Dr. Trabert: Hastaneler vuruluyor, endişeliyiz

Türk devletinin saldırılarında hedef olan Kobanî Tıp Merkezi’nin sponsorluğunu da yapan Prof. Dr. Gerhard Trabert sağlık kurumları ve hizmetlerinin hedef alındığının altını çizdi. Dr. Trabert, “Sağlık yardımları, bir askeri strateji değil, insani bir zorunluluk olarak değerlendirilmelidir.

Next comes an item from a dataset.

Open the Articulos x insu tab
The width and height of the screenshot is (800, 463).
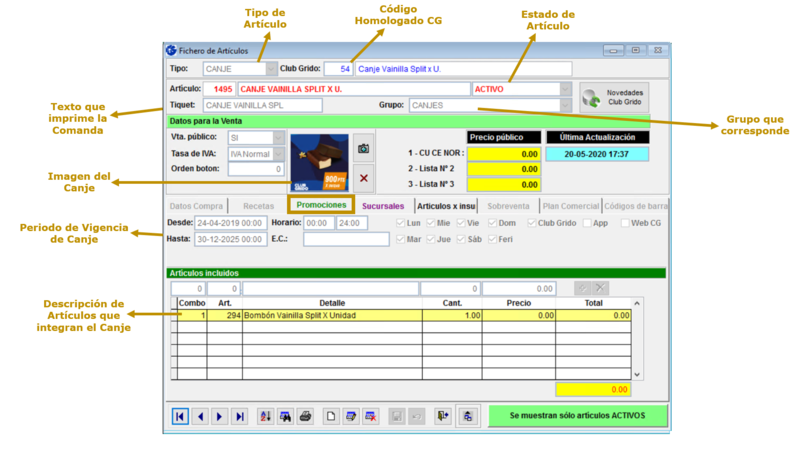coord(446,206)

Bu yüzden, sivil alanlarda güvence sağlanmalı ve demokrasiye önem verilmelidir. Sağlık merkezlerinin askeri saldırılarla yok edilmesine asla izin verilmemelidir; bu, insan haklarına doğrudan bir saldırıdır” dedi. Şu anda Kobanî’de büyük bir sağlık merkezi kurmaya çalıştıklarını, bu projelerini Lüksemburg ve İsviçre’deki bazı organizasyonlarla ortaklaşa yürüttüklerini belirten Trabert, “Bu merkez aracılığıyla dayanışmayı sağlamayı ve bölgedeki insanlara daha fazla yardım sunmayı hedefliyoruz. Ne yazık ki bu merkezi kurarken sürekli endişe duyuyoruz; çünkü saldırıların tekrar etmesi halinde bu merkezin zarar göreceğinden korkuyoruz. Ancak, biz dayanışma ruhuyla bu yola çıktık ve insanlarla el ele çalışıyoruz” diye konuştu.